Process a sequence of queue operations and return the values produced by the dequeues, in order. Operations are:

  • e<x> — enqueue the integer x (e.g. e5).
  • d — dequeue (remove and emit the front value).

A d on an empty queue emits nothing. A queue is first-in, first-out.

buildQueue(ops)

Input format: space-separated operations. Output the dequeued values, space-separated.

Examples

[e1, e2, d, e3, d, d]   // → [1, 2, 3]
[e5, d, d]              // → [5]
[d]                     // → []

Walkthrough

Thinking it through

Two smaller problems glued together: parsing operations, and simulating a first-in-first-out queue as they're applied. Neither is complicated alone — the value is in keeping the simulation clean.

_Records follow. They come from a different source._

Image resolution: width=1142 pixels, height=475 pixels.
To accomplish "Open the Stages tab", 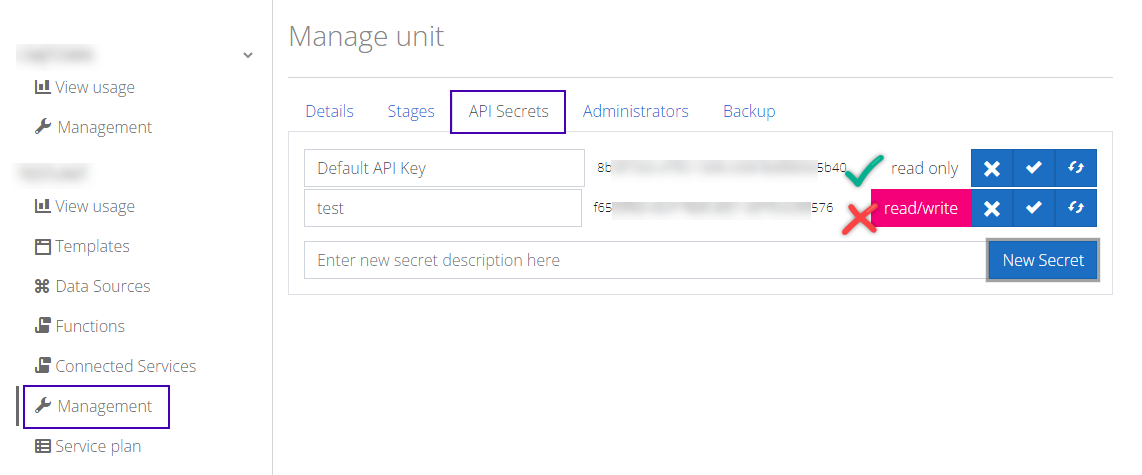I will click(x=411, y=111).
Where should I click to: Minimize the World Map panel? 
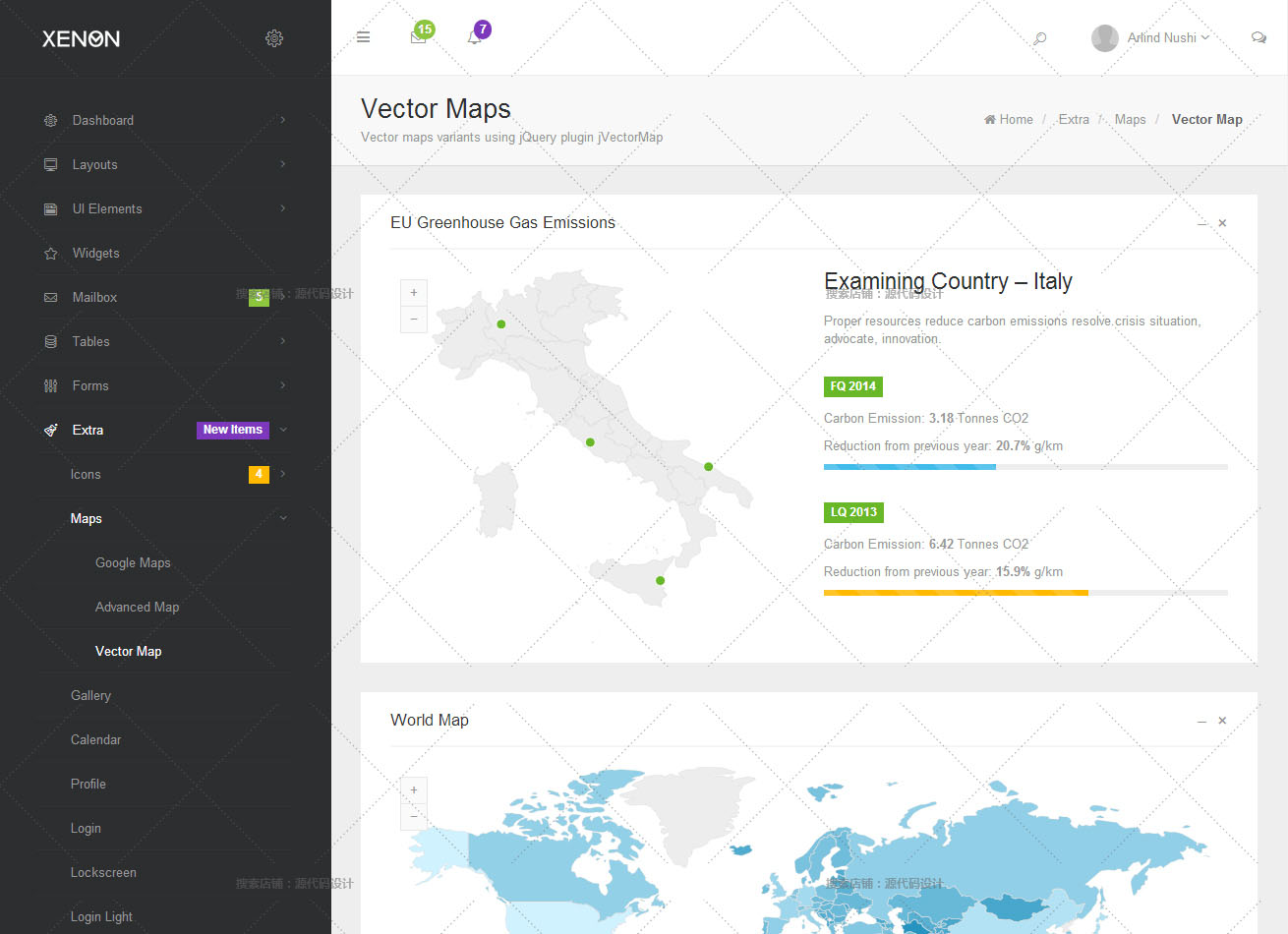[1201, 721]
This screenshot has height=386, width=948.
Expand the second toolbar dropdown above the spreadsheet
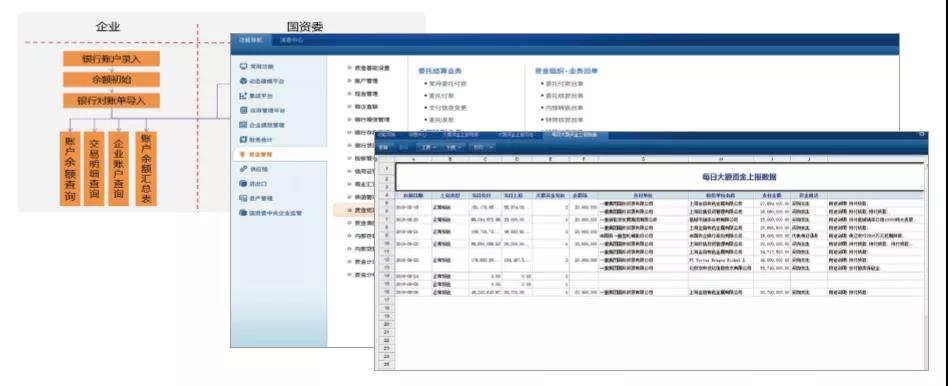tap(454, 147)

Understanding the FIFO contract

Whatever was enqueued first comes out first — a checkout line. Enqueue adds to the back; dequeue removes from the front. That's the opposite of a stack (last in, first out). Getting the two confused is the most common way to fail this: enqueue → back, dequeue → front.

Building the simulation

  1. Keep an ordered collection for the queue's current contents, and a separate list recording every dequeued value in order — that list is the answer.
  2. Walk the operations in order.
  3. On enqueue, parse the number and add it to the back.
  4. On dequeue, check if the queue has anything. Empty means no-op. Otherwise remove the front value and append it to the output.
  5. After all operations, the output list is exactly the dequeued sequence.

Why the empty-queue check matters

A dequeue on an empty queue is a real input scenario, not an error — a no-op. Skipping the check would crash, or silently record undefined if using an array. Explicitly checking keeps the simulation honest.

Why this is the right level of complexity

Only enqueue-at-back and dequeue-from-front are needed, so a plain ordered collection processed linearly is exactly right — no sorting, no searching. n operations cost O(n) time, O(n) space for the recorded output.